I had intended to make this week's post about flooding and the issues of one in fifty events - I'll come back to that next week I think! The reason being that I was reminded of the importance of lifelong learning today by my cheese merchant!
Once a week I go to the biggest local market around for the basics to see us through the week - vegetables, fruit, meat, fish, yoghurts, and most importantly, cheese. I am not a fan of supermarket cheese - as I was reminded at the beginning of the month when Jean-Marc went on holiday, and I had to buy prepackaged supermarket cheeses. Even well treated and at the expensive end of the market, they just weren't up to scratch.
Jean-Marc is brilliant (he won't mind me saying so either!). If a cheese that I normally buy isn't quite to my taste, he will advise against buying it or even refuse to sell it to me. Last week I needed a balanced cheese board for a dinner party I was doing for my mother and her friends, and he came up with a brilliant mix and just the right quantities so that there wasn't a huge amount left over.
I once took him a piece of well kept Stinking Bishop as a present, and didn't tell him what it was. It was like watching a real wine expert - he looked at the cheese from all angles, smelt it, felt the texture, all the time giving a running commentary on his thoughts - cow's milk, washed in alcohol, fruit alcohol, probably pear. He was highly impressed with the flavour too, when he eventually got round to tasting it - and was horrified but impressed to hear it was an English cheese as it was so well made and well done.

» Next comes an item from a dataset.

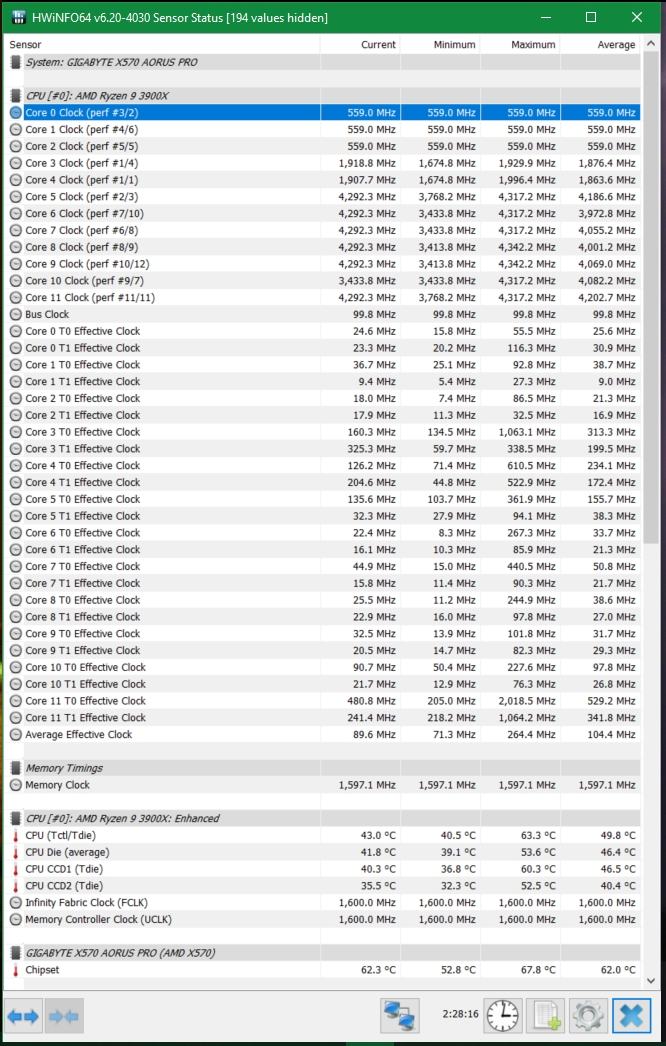666x1046 pixels.
Task: Reset elapsed time with the clock icon
Action: tap(502, 1016)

Today we were talking cheese - he said that he was one of the panel of expert tasters used to give out the awards for Pont l'Eveque cheeses, doing blind tastings just as the wine chaps do. He said he felt that you couldn't be a cheese expert if you hadn't trained hard for at least 10 to 15 years, understanding things like the effect of forage on milk quality, the different ways of refining cheeses, the influence of soil and weather on a producer.
The reason he should be an advertisement for lifelong learning strategies? With all his skills and knowledge thus far, he said he still had even more to learn and was learning every day. If he wasn't learning, he would be dead. Bravo Jean-Marc! Those are my sentiments entirely.